Jean-Philippe Rameau was the Baroque epoch composer and music theorist. The date of his birth is unknown; hence, he was baptized on September 25, 1683 in Dijon. His father worked as a church organist and the boy received his first music lessons from his father. When he was a teenager, the boy attended a Jesuit college. He began his musical career as a violinist, performing with various itinerant troupes. Then worked as a church organist. Rameau published his first theoretical work, Treatise on Harmony, in 1722. The treatise and its author made headlines in Paris, where Rameau moved in early 1723. There, this modest and tenacious musician entered the ranks of court musicians after becoming well known for his harpsichord compositions and especially his theoretical works. Having decided to try his hand at opera only at the age of fifty, Rameau became the leading opera composer in France from 1733 onwards, while also continuing his scholarship and teaching. He was titled as the court composer in 1745, and short before his death he was ennobled. Operas and ballets by Rameau made up the entire era in the history of French musical theatre.

Rameau was very demanding of himself as a musician, believing that an opera composer should know both theatre and human nature, be well versed in dancing, singing and actors’ toggery.

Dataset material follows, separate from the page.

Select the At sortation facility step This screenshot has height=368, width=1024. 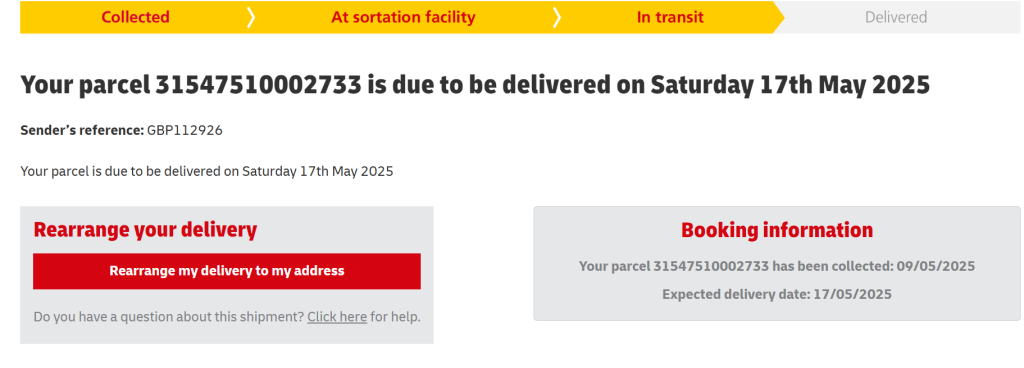tap(403, 17)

Vital richness of the music by Rameau usually triumphs over the cold allegories or courtly grandeur of traditional mythological plots. The melody of the arias is emphasized by vivid expressiveness, and the orchestra emphasizes tableaus and pictures out the images of nature and battles. In his musical tragedies “Hippolyte et Aricie” (1733), “Castor and Pollux” (1737) and Dardanus (1739), Rameau paved the way for future discoveries by Christoph von Gluck that managed to restore the ancient plots their original severity and passion. The operas by Rameau embody choreographic episodes accompanied by glorious music that has a descriptive dramaturgical connotation, giving the performance bewitchment and magnetism that anticipates some actual solutions verging to Igor Stravinsky.

In music theory, Rameau explained his contemporary use of chords by a coherent system based on physical nature of sound. Between 1726 and 1762, Rameau published 15 books and articles, in which he laid out his views and was tenacious of his opinions in polemics with his opponents, headed by Rousseau. The French Academy of Sciences rated highly the theoretical works by Rameau.

Today, it is not theoretical investigation by Rameau that is important, hence his music. The return of music by Rameau to concert halls and opera houses started in the 20th century, primarily due to the efforts of French musicians. The legacy of Rameau includes several dozen books and a number of articles on music and acoustic theory; four volumes of clavier works, several motets and solo cantatas; 29 stage compositions -- operas, opera-ballets and pastorals.

The works by Rameau can be seen and heard on the stages of French and foreign theatres. Most of them are available in musical records. Musical selection of the peices by the French Baroque composer is posted in the museum Sound Library.

One of them -- “The tambourine” is a renowned musical piece by Jean-Philippe Rameau. A tambourine is an ancient cylindrical-shaped music drum, as well as a duple meter dance and music to it. The second composition "Gavotte and Variations” is the acknowledged masterpiece as well. In this work, the refined dancing theme gradually takes on the harshness and austerity of sound inherent in anthem. Music by Rameau is gorgeous for its exquisiteness, delicate melodism and inherent to the French school dancing, which in this case has been elevated to unprecedented heights.